Happy Birthday, Margaret Bourke-White (1904), American photographer whose work included the first cover of Life magazine. Obviously a woman in that profession was regarded as an anomaly of the time.  But her work documenting Soviet industrial production, the Great Depression, World War II , the Korean War and more firmly established her  legacy.

In the spring of 1945, she traveled throughout a collapsing Germany with General George Patton. She arrived at Buchenwald and later said, "Using a camera was almost a relief. It interposed a slight barrier between myself and the horror in front of me." After the war, she produced a book entitled Dear Fatherland, Rest Quietly, a project that helped her come to grips with the brutality she had witnessed during and after the war.

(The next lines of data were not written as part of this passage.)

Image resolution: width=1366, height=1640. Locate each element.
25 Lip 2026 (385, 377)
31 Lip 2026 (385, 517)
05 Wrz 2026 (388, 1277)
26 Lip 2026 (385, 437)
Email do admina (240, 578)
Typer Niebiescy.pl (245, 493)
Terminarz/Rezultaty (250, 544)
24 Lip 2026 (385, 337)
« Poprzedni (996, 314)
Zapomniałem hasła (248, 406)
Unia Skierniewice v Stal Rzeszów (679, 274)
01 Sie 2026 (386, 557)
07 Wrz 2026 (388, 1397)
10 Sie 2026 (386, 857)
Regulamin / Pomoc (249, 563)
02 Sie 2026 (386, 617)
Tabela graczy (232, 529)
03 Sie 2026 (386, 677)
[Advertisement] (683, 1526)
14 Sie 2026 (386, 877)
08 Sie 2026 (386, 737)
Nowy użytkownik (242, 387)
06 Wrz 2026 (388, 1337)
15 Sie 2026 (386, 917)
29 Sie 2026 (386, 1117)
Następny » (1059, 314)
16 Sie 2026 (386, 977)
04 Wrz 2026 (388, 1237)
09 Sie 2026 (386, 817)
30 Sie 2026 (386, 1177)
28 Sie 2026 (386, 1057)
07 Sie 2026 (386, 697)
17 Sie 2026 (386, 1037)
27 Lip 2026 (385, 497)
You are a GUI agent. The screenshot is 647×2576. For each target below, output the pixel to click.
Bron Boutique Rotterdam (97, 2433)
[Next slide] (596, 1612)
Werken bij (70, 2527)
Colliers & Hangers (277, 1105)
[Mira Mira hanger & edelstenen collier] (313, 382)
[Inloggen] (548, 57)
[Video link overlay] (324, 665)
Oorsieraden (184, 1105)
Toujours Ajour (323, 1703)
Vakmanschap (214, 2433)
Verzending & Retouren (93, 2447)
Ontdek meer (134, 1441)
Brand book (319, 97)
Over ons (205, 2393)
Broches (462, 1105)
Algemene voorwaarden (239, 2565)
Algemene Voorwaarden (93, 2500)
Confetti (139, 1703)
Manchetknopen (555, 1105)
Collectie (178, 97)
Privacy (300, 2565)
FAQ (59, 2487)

In the 1950's NASA agreed to reserve a spot for Bourke-White on a future space flight.  However, in 1953, Bourke-White developed her first symptoms of Parkinson's Disease. She was forced to slow her career to fight encroaching paralysis. In 1959 and 1961, she underwent several operations to treat her condition, which effectively ended her tremors but affected her speech. 

A pension plan set up in the 1950s, "though generous for that time", no longer covered her health-care costs. She also suffered financially from her personal generosity and "less-than-responsible attendant care."

Margaret Bourke-White died at age 67.